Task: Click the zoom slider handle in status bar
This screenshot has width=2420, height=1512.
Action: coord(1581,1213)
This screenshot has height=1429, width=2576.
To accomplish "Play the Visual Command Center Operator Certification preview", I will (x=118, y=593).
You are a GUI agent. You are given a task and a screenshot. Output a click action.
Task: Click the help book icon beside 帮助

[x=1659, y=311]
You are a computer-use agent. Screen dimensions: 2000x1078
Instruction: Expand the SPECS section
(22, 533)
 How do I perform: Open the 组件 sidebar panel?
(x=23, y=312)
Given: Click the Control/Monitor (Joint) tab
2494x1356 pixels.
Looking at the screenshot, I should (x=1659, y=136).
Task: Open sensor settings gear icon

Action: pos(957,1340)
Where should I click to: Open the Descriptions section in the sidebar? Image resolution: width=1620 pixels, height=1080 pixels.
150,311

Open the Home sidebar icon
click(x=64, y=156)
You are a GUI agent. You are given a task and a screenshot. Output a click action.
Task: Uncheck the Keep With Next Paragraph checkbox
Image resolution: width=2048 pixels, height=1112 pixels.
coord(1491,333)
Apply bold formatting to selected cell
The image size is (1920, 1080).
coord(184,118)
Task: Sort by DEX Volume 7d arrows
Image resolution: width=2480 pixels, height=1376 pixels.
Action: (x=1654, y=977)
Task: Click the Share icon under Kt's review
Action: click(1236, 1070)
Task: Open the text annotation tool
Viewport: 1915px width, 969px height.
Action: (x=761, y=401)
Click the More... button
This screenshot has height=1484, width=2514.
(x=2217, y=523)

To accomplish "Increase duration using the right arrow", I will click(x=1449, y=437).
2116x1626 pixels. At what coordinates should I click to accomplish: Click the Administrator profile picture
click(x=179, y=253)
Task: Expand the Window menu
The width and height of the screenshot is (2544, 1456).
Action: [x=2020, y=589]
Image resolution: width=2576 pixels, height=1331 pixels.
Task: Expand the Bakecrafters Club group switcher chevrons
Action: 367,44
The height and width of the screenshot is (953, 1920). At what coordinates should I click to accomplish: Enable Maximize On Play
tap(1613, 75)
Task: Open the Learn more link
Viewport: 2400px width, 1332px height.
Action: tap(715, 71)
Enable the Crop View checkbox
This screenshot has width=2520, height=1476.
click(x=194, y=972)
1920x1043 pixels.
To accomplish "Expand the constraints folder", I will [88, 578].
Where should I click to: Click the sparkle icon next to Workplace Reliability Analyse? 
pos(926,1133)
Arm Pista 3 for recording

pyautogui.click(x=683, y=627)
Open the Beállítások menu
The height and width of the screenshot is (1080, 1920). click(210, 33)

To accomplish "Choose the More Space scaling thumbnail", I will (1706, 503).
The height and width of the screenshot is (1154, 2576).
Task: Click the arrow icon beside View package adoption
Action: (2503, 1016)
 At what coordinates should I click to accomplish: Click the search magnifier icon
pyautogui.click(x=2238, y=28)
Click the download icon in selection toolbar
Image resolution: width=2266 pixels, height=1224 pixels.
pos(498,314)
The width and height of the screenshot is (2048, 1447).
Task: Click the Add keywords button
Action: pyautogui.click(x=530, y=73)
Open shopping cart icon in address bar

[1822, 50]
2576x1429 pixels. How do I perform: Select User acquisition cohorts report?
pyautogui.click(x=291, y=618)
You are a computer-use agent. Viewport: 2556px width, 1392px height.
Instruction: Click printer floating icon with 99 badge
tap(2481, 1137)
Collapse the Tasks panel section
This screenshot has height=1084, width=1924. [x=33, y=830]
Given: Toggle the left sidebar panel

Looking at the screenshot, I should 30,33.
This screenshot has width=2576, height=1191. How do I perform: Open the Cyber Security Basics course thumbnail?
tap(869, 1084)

##########

- WHAT NEEDS TO BE DONE
Leaving out every line before the one with "Instruction: Click printer", print the rest of the listing above exactly, through its final line.

- SOLUTION TO THE PROBLEM
Instruction: Click printer floating icon with 99 badge
tap(2481, 1137)
Collapse the Tasks panel section
This screenshot has height=1084, width=1924. [x=33, y=830]
Given: Toggle the left sidebar panel

Looking at the screenshot, I should 30,33.
This screenshot has width=2576, height=1191. How do I perform: Open the Cyber Security Basics course thumbnail?
tap(869, 1084)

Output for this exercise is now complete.